Data in this exercise>

++++++++

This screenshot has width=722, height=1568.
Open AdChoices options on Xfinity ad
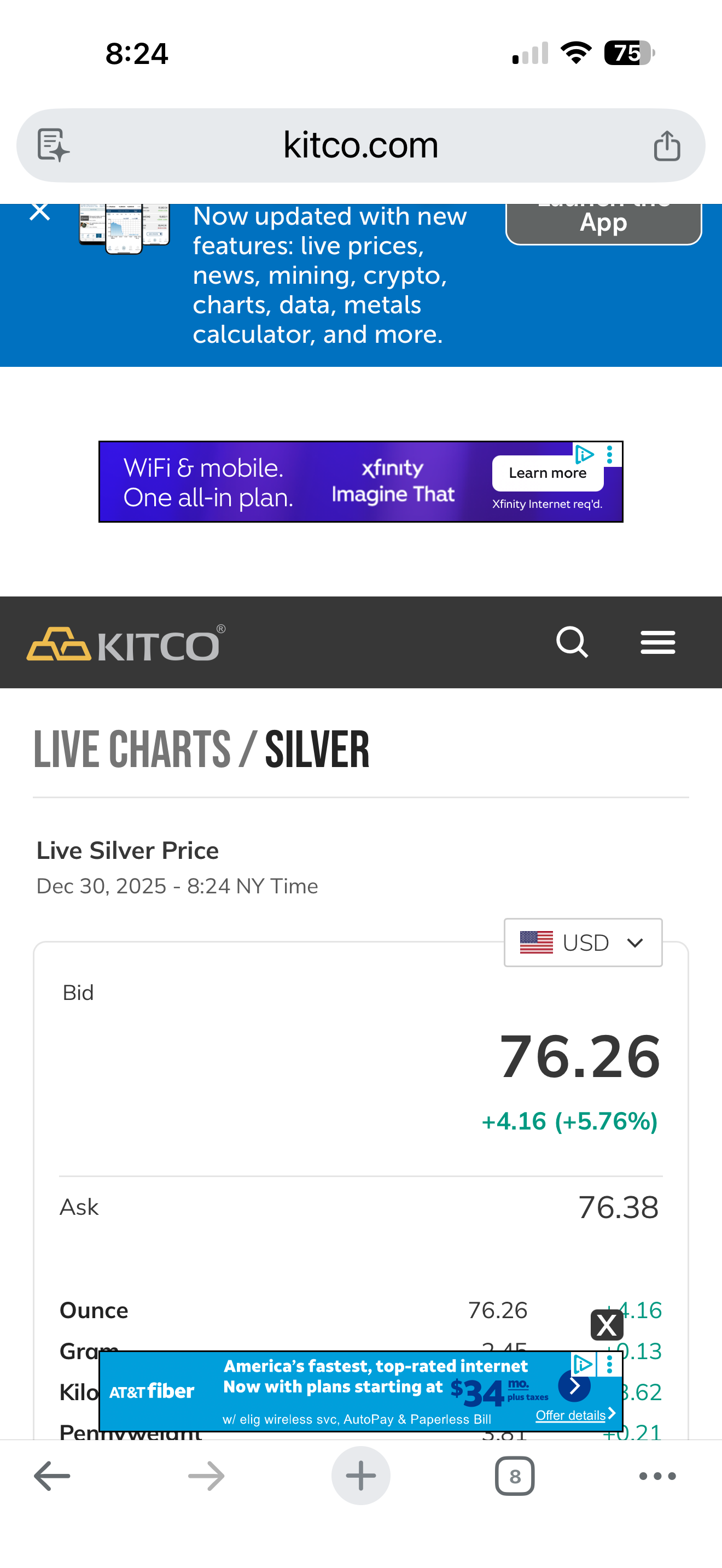click(609, 454)
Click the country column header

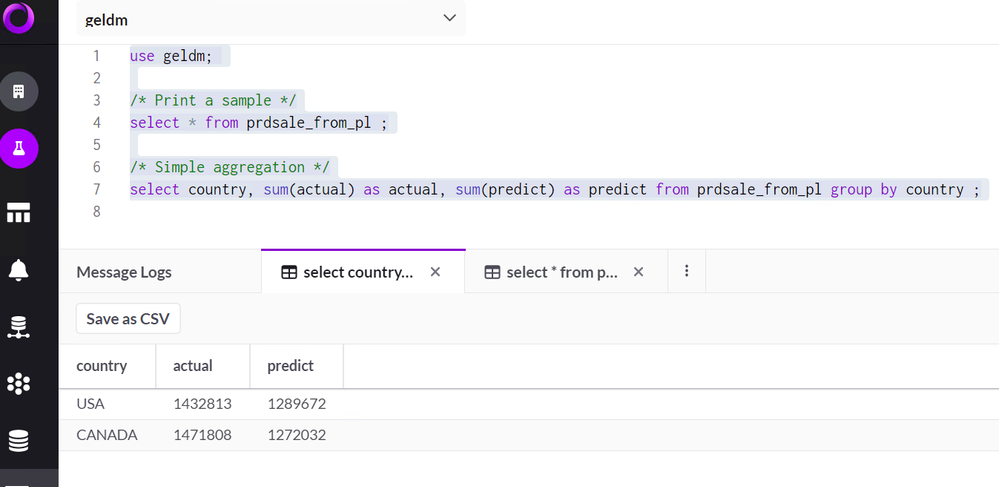(102, 366)
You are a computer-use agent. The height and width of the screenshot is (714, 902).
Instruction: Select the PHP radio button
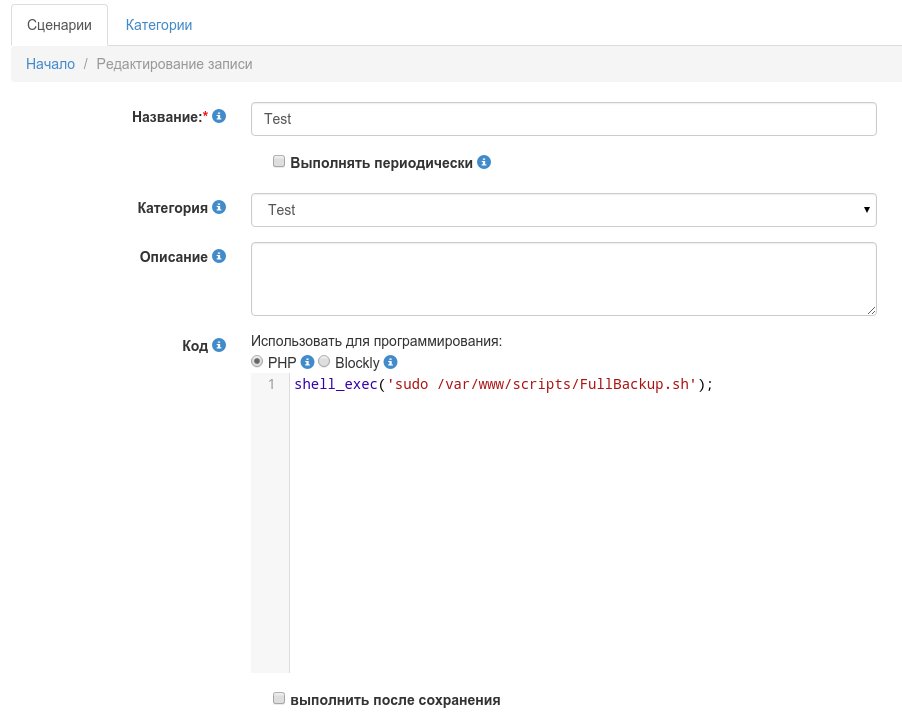pos(258,362)
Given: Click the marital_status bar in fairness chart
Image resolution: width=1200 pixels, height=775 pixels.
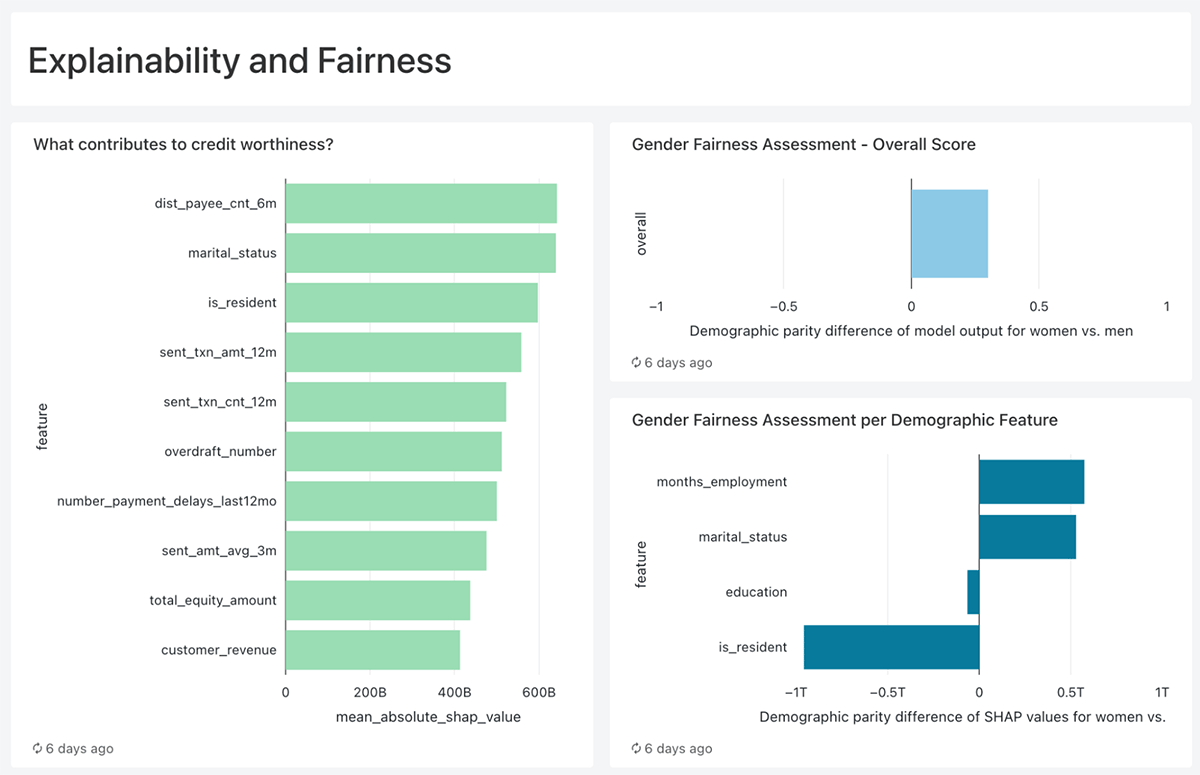Looking at the screenshot, I should (1027, 537).
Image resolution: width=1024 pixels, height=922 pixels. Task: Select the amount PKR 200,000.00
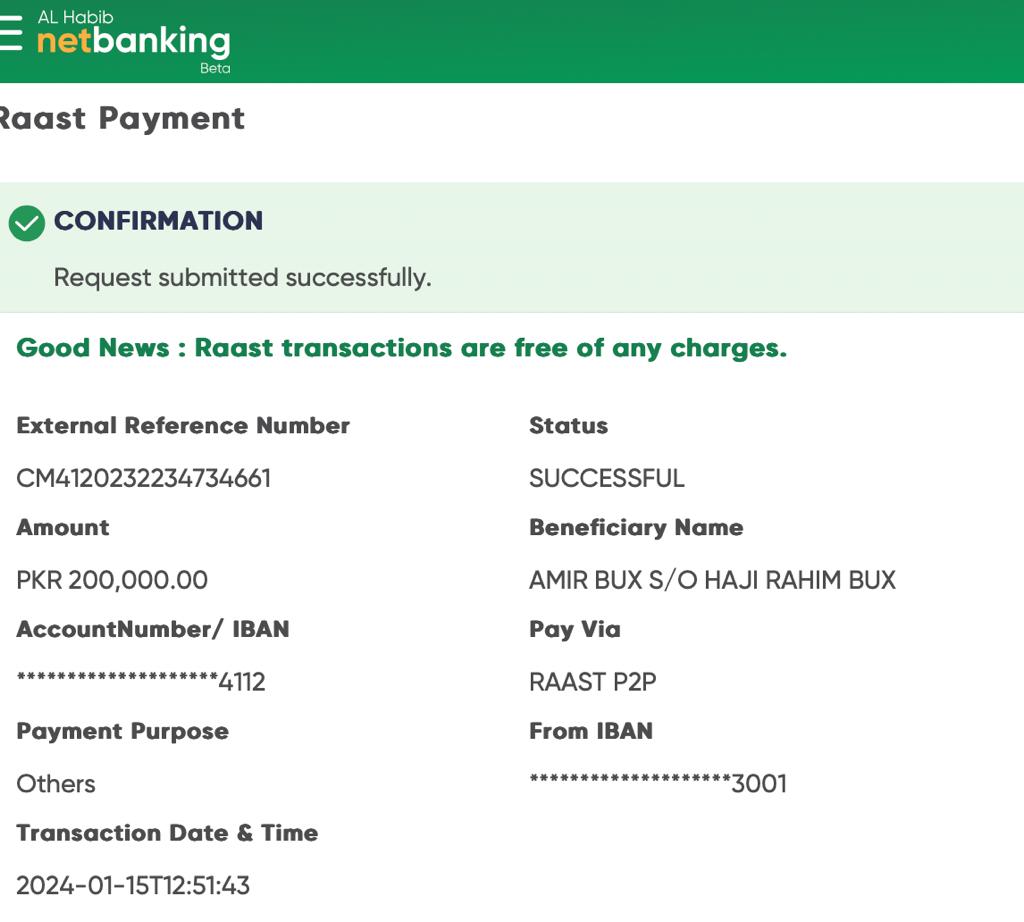[x=112, y=580]
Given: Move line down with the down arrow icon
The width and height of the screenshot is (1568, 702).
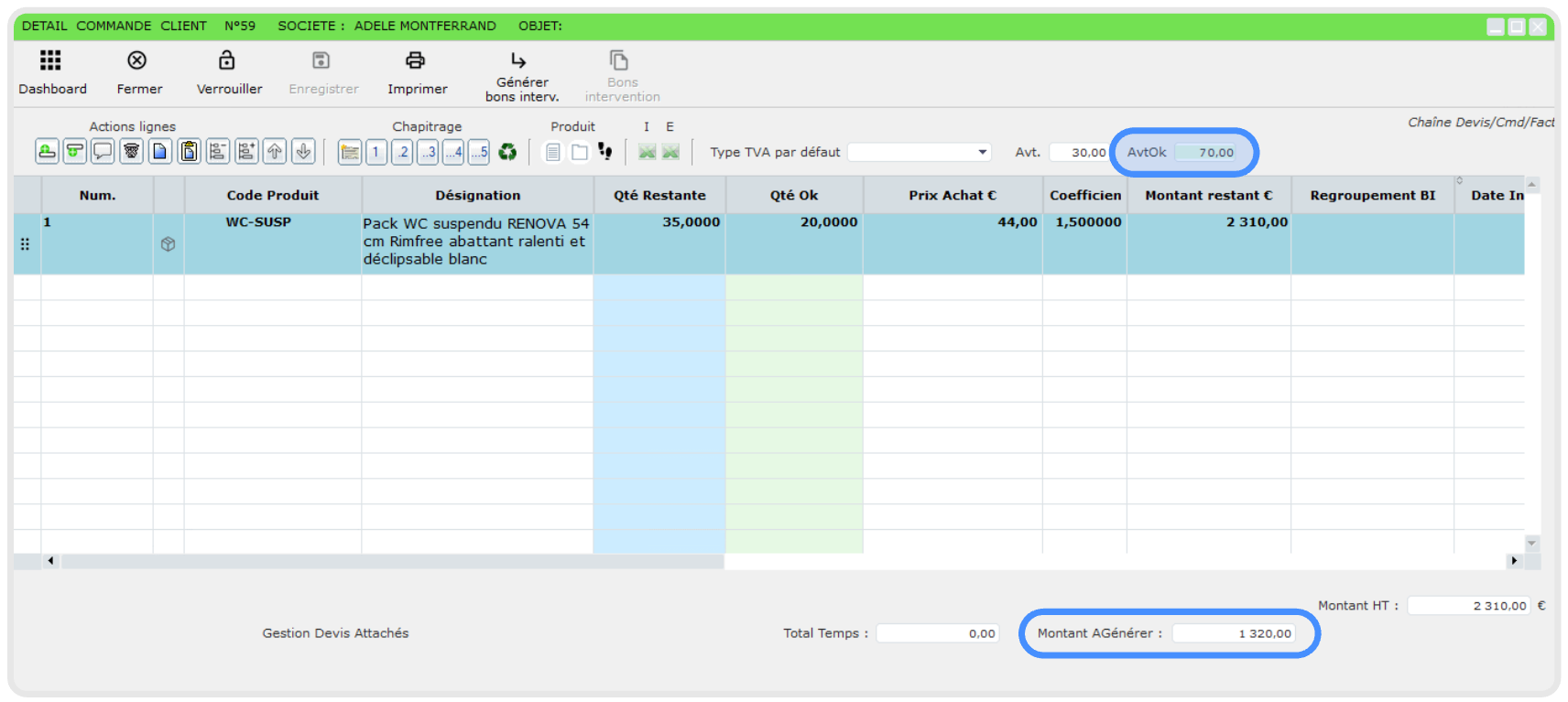Looking at the screenshot, I should [x=303, y=152].
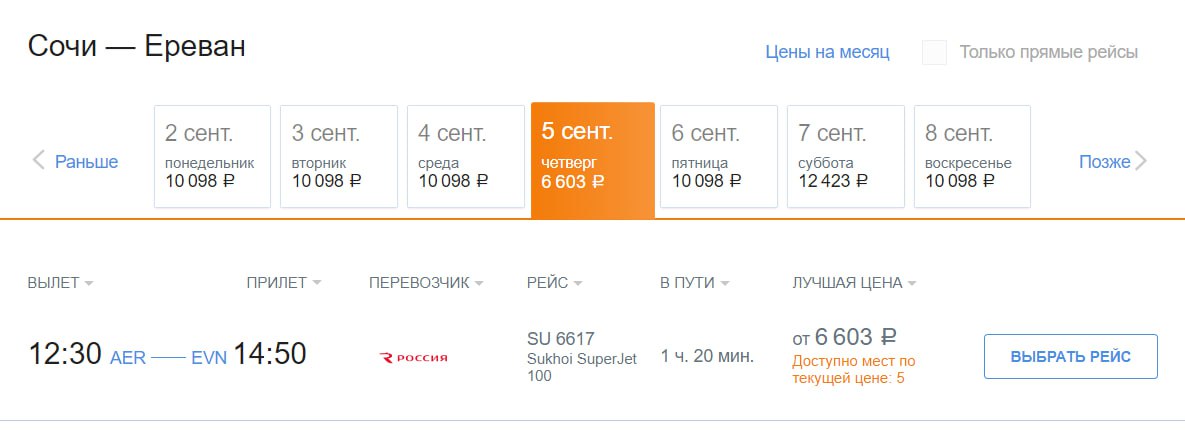
Task: Enable Только прямые рейсы checkbox
Action: [934, 52]
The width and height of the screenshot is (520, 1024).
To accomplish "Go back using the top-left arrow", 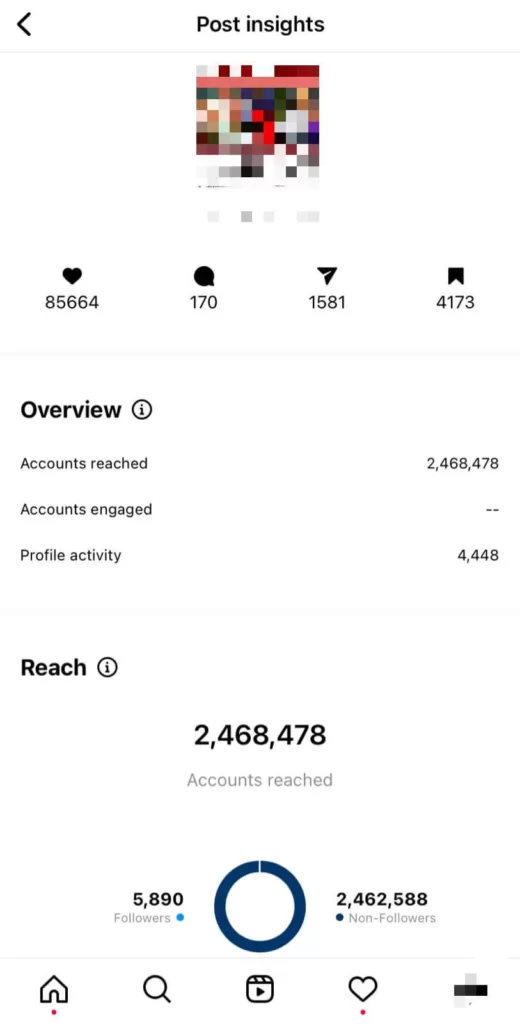I will coord(25,25).
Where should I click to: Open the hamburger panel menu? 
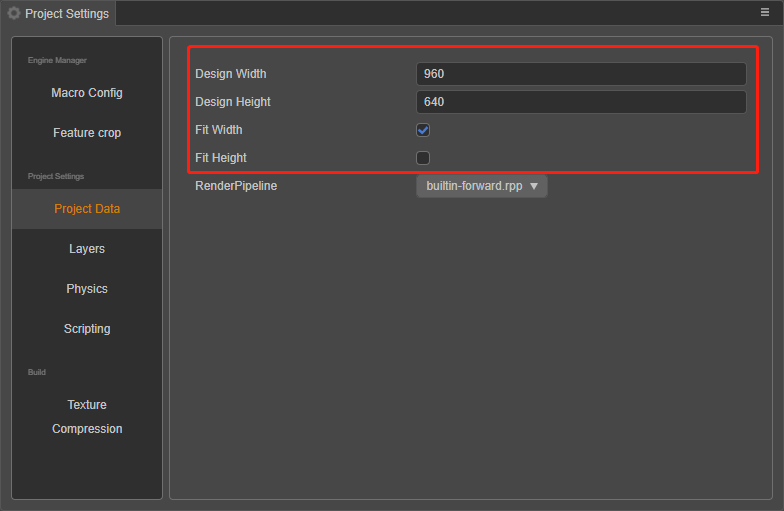[765, 13]
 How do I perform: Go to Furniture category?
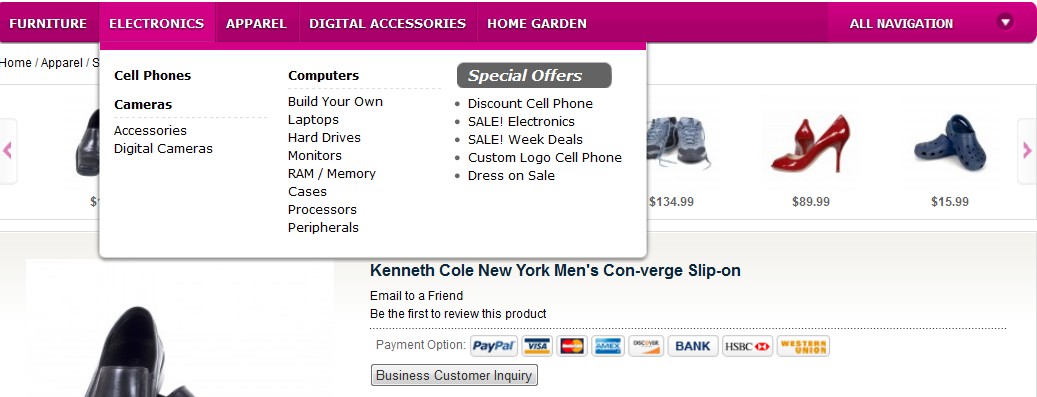(x=48, y=23)
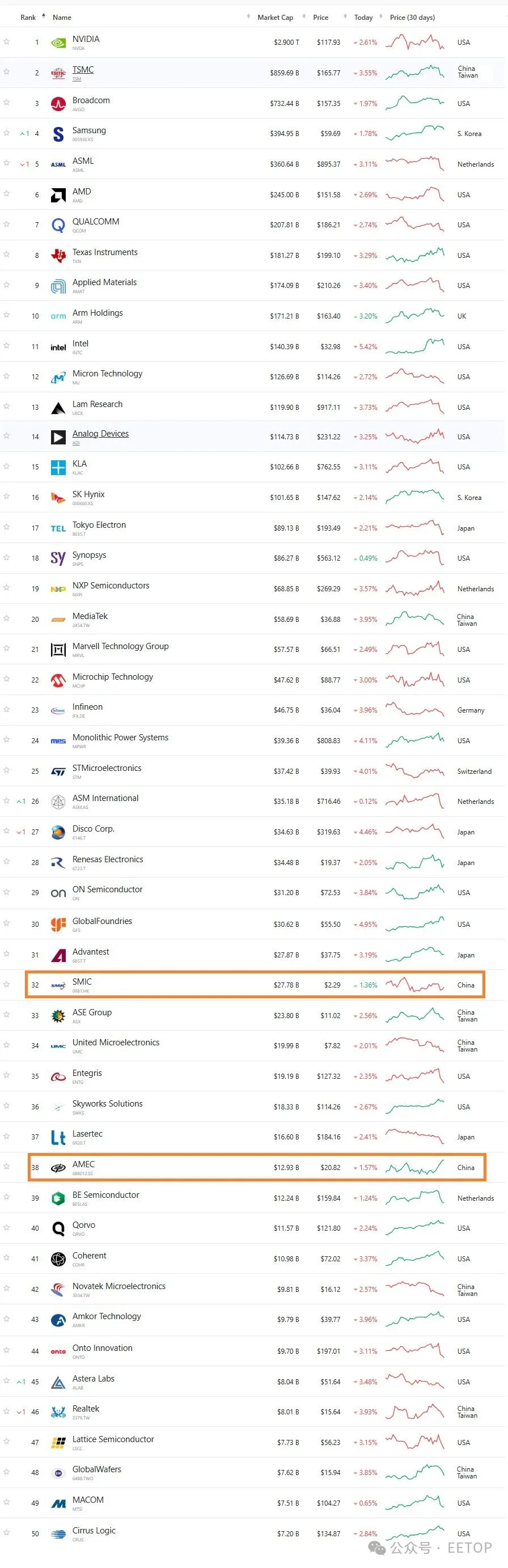The height and width of the screenshot is (1568, 508).
Task: Click the Name column header
Action: click(x=62, y=18)
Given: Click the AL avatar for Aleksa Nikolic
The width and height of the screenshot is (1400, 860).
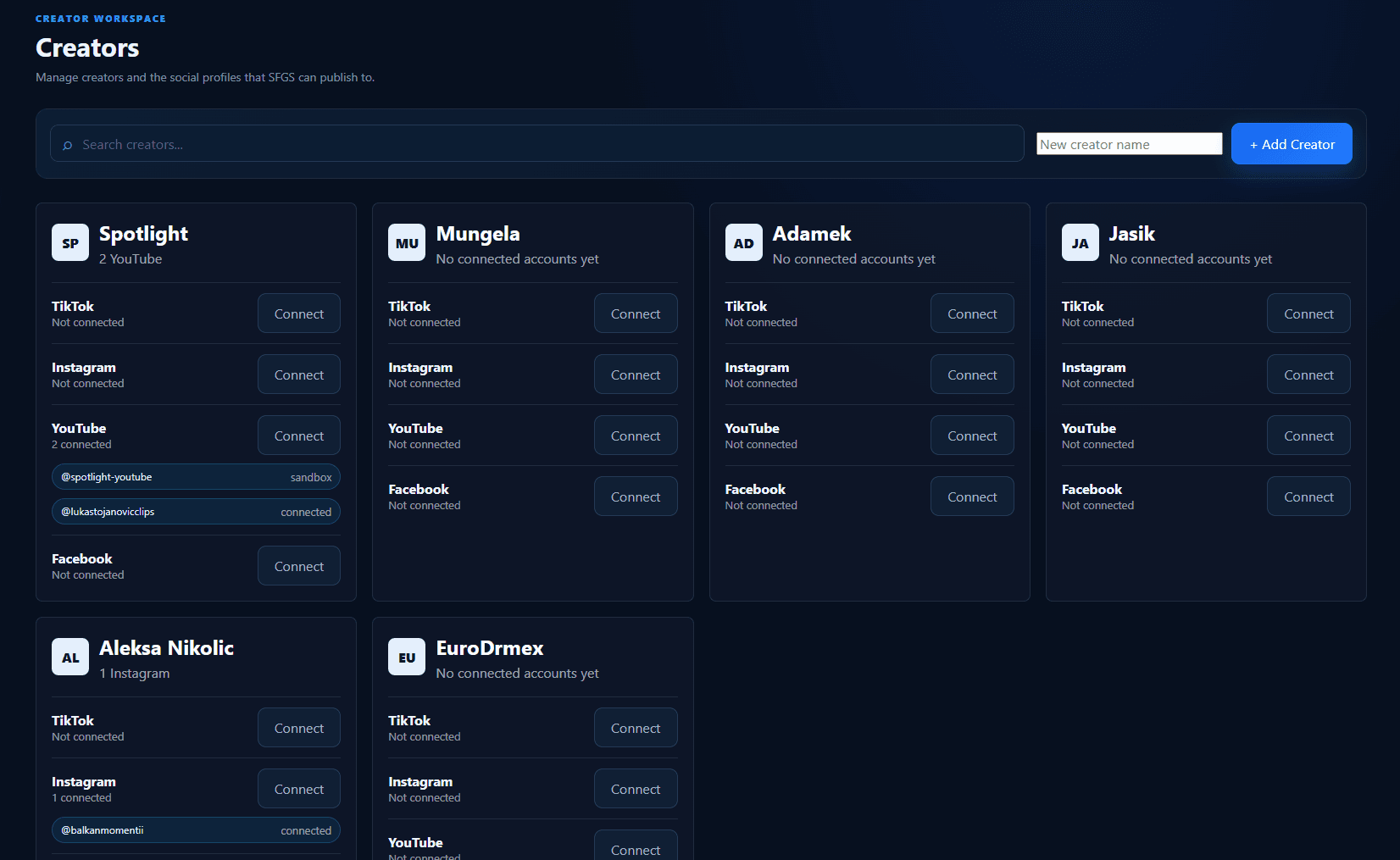Looking at the screenshot, I should coord(70,657).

++++++++

Aim of the exercise>
The line containing "Where should I" and each line after it through the end of the listing above are to be written out exactly, without the pictures.

Output for this exercise>
Where should I click to: Open the hamburger panel menu? 
[765, 13]
 How do I perform: Go to Furniture category?
(x=48, y=23)
The height and width of the screenshot is (1568, 508).
Task: Click the Name column header
Action: click(x=62, y=18)
Given: Click the AL avatar for Aleksa Nikolic
The width and height of the screenshot is (1400, 860).
Looking at the screenshot, I should coord(70,657).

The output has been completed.